É importante frisar que o nexo de causalidade entre o equipamento defeituoso e o acidente deve ser comprovado, não bastando a mera presunção. As peculiaridades do infortúnio, por si só, podem provar o vinculo de forma irrefutável. Como exemplo claro, cito a hipótese da sinaleira verde para ambos os motoristas. No entendimento do 1 ° TACivSP, "Está demonstrado que, no cruzamento, dois veículos vieram a colidir porque o semáforo existente no local assinalava a mesma cor verde para ambas as vias públicas confluentes. Nessas condições, não se pode atribuir aos motoristas a responsabilidade pelo acidente, pois jamais poderiam suspeitar que a sinalização então permitisse, irregularmente, o ingresso simultâneo dos veículos procedentes de ambas as ruas que se cruzam no local. Seria diversa a situação, e, nesses casos, sim haveriam de entrar no cruzamento com redobrada cautela, se o semáforo se encontrasse desligado ou indicasse somente a cor vermelha. No caso em questão, porém, cada motorista tinha à sua frente o sinal verde, o que, obviamente, dispensava cuidados especiais de quem fosse ingressar no cruzamento" [03].

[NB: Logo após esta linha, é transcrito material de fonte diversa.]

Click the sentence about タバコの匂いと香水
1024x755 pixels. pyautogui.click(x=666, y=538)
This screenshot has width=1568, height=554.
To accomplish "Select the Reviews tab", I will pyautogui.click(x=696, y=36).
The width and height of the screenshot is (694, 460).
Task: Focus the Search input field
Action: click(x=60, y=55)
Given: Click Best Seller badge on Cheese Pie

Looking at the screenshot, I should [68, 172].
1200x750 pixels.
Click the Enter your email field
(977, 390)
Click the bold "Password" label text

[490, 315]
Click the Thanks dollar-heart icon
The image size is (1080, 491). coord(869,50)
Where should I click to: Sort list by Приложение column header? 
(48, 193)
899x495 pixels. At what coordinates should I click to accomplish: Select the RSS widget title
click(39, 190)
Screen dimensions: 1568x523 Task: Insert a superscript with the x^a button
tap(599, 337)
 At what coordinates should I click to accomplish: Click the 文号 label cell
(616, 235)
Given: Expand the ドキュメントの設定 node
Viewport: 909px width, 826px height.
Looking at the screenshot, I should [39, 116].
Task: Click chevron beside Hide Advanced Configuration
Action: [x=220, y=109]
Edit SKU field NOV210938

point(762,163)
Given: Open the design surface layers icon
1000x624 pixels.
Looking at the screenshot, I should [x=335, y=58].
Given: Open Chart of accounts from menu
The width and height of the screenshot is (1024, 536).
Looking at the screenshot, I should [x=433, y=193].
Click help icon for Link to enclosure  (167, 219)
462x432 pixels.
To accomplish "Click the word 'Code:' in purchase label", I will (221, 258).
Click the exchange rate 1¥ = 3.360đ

A situação diversa citada na decisão acima trata da hipótese do semáforo que sinaliza a cor vermelha ou em que o dispositivo está desligado. Exceto em ocorrências específicas, como descumprimento à legislação de trânsito, entendo que haja culpa concorrente do Estado: "há concorrência de culpas: a do motorista por atravessar o cruzamento simplesmente ignorando a ausência da sinalização que ali deveria existir, a da Municipalidade em decorrência de omissão que permitiu e contribuiu para um tal proceder" [04]. "Se o autor e réu admitem que o semáforo estava com defeito, tal fato se torna incontroverso. Assim, a ação é procedente em relação à Prefeitura, responsável pela colocação, manutenção e funcionamento dos semáforos na cidade. Na hipótese presente, a culpa é concorrente, porque o autor, em virtude da falha de sinalização, poderia ter sido mais cauteloso" [05].
Por fim, questiona-se a responsabilidade estatal em cruzamentos que deveriam, supostamente, possuir semáforo. Inexistindo o equipamento, fica a cargo do motorista a devida atenção ao trânsito, não havendo nexo algum entre o desastre e o dever de sinalizar. "Inexiste para o Poder Público Municipal o dever de sinalizar todos os cruzamentos da zona urbana, pois a necessidade ou conveniência de sinalização fica a critério da Administração" [06].
Notas
01 Resp n. 716.250/RS (2005/0004734-7) – Rel. ministro Franciulli Netto – j. 12.09.2005.
02 TJSP, 1ª Câmara, 07.12.1971, RT 436/115. Extraído da obra Responsabilidade Civil do Estado, de Yussef Said Cahali. RT: São Paulo, 2007, p. 235.
03 1° TACivSP, 6 ª Câmara Especial, j. 07.07.1992, Julgados 139/170. Extraído da obra Responsabilidade Civil do Estado, de Yussef Said Cahali. RT: São Paulo, 2007, p. 237.
04 Resp n. 716.250/RS (2005/0004734-7) – Rel. ministro Franciulli Netto – j. 12.09.2005
05 1° TACivSP, 3 ª Câmara Especial, Ap. 527.112, j. 02.07.1993.
06 1° TACivSP, rel. Elliot Akel, j. 19.07.1999, RT 771/253.